**DESCRIPTION OF THE TASK**
Swap "sidebar" for "side panel" in the lines that begin at the one containing "How do I perform: Tap" and stop after the one containing "point(82,14)". Write those lines out again with nothing else changed, and leave the pictures out.
** begin INPUT RECORDS **
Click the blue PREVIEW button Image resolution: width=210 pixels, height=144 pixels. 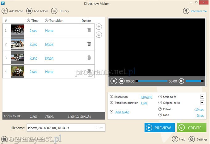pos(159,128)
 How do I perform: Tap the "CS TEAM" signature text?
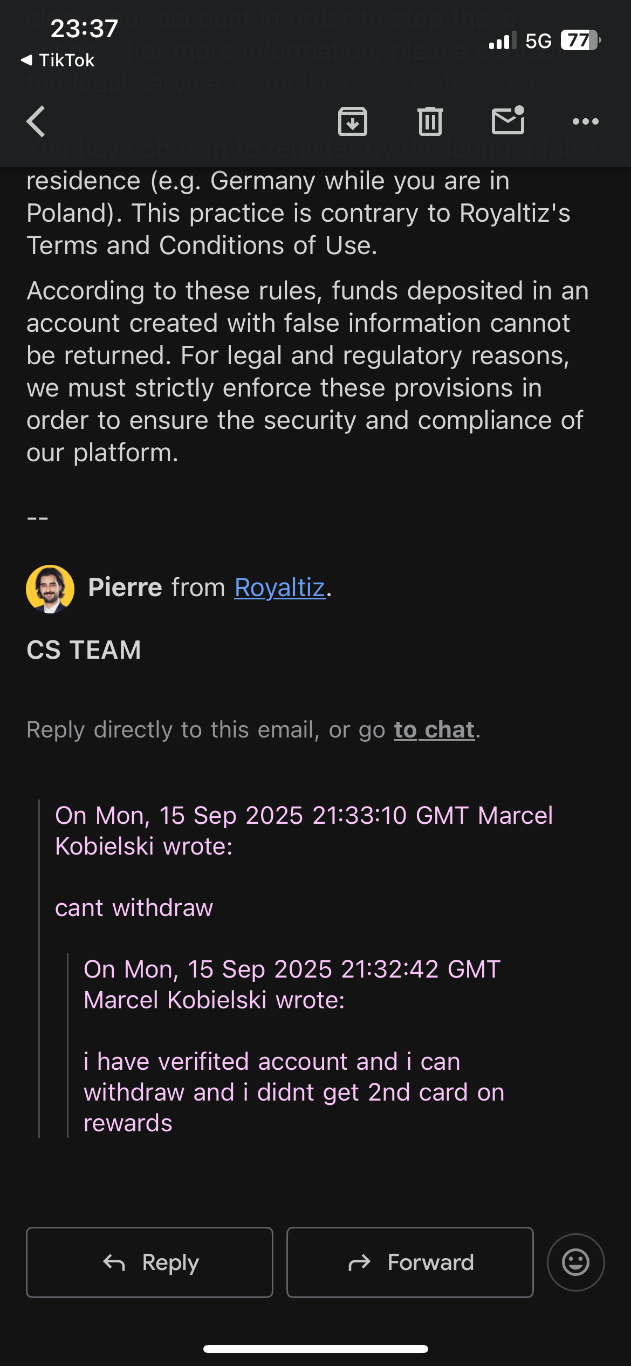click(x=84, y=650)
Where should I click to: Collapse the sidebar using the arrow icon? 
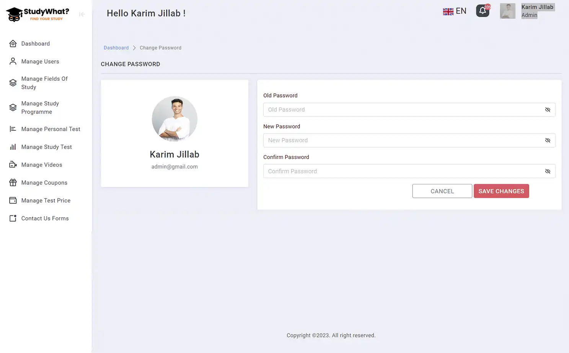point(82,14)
** end INPUT RECORDS **
** begin INPUT RECORDS **
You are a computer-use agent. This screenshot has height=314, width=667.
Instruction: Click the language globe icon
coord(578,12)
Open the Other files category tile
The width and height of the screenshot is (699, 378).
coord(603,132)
** end INPUT RECORDS **
** begin INPUT RECORDS **
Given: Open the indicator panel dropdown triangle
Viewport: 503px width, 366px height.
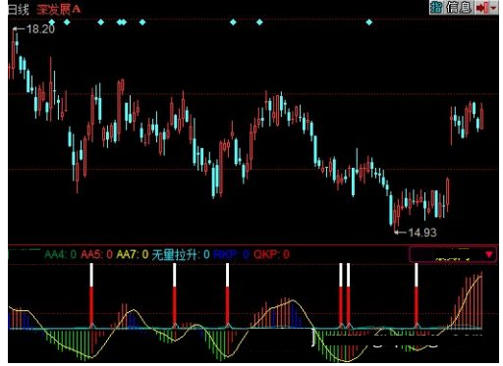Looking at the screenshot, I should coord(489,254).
** end INPUT RECORDS **
**EXERCISE OUTPUT**
 How do I perform: Tap the "CS TEAM" signature text?
click(x=84, y=650)
Where should I click to: Collapse the side panel using the arrow icon? 
point(82,14)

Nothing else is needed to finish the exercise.